Das ist noch kein Sozialismus, aber wie seinerzeit in Guatemala oder Chile geht das alles manchen schon viel zu weit. Hinzu kommt, daß sich viele Arbeiter in bolivarischen Zirkeln organisieren und im neuen sozialistischen Gewerkschaftsdachverband UNT. Vielleicht ist diese Tatsache Hauptgrund dafür, daß Venezuelas Bourgeoisie nicht mehr so ruhig schläft. Etwas weiter westlich, in Kolumbien, gehört es zur politischen Kultur, aufsässige Landarbeiter oder Gewerkschafter mit der Motorsäge zu zerstückeln (ob Schröder dem Bsirske ähnliches angedroht hat? Nein. Dessen Opportunismus hat eine andere Ursache). Darum gilt Kolumbien als stabile Demokratie. So ist es nur folgerichtig, daß Venezuela in Washington und anderswo als zutiefst undemokratisch angesehen wird.

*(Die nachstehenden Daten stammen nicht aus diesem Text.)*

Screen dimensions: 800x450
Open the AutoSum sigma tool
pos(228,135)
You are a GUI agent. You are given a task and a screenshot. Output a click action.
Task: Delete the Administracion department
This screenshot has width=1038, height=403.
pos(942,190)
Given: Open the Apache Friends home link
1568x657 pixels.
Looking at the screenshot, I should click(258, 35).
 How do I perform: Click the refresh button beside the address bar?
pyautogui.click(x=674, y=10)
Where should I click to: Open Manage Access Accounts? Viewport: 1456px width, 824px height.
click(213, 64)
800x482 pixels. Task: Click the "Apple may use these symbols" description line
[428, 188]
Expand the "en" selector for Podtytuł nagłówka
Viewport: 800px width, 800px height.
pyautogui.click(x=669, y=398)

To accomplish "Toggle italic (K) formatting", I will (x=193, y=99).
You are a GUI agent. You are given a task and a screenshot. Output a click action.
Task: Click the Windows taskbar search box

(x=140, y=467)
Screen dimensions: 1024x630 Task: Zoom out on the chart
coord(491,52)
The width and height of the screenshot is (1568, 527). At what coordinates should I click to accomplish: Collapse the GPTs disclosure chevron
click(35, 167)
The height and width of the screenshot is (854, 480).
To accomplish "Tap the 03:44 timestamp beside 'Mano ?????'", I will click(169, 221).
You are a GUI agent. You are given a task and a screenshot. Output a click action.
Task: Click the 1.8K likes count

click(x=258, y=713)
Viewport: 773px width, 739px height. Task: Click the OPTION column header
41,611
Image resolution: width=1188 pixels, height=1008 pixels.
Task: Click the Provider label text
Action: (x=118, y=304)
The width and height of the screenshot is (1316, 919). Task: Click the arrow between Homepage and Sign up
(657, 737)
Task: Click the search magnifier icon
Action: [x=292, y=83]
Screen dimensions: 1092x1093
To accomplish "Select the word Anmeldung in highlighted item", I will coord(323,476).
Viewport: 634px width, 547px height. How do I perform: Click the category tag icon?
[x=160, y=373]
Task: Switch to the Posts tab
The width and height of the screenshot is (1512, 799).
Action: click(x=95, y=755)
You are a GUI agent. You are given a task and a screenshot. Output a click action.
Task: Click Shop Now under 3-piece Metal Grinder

In deutschen und US-amerikanischen Presseberichten wird Chávez in immer gleichlautenden Formulierungen als "der ehemalige Fallschirmjäger" bezeichnet, der "wegen seines autoritären Regierungsstils" "in die Kritik geraten" und für die angeblich "schlechte wirtschaftliche Lage" verantwortlich sei. Die Konrad-Adenauer-Stiftung stellt in regelmäßig erscheinenden Dossiers "Verstöße gegen die Pressefreiheit" fest. Zwar sind fast sämtliche Medien Venezuelas in den Händen der rechten Opposition, aber ihre der Regierung gegenüber feindliche Haltung sei nur dadurch zu erklären, daß sie "Angst um ihre Unabhängigkeit" hätten, mutmaßt der Auslandsgeheimdienst der CDU, der die Chávez-Gegner auch finanziell unterstützt. Im Februar initiierte die CDU eine Bundestagsdebatte. "Demokratie und Rechtsstaatlichkeit in Venezuela zu unterstützen", sei ein Anliegen der CDU/CSU-Fraktion, hieß es.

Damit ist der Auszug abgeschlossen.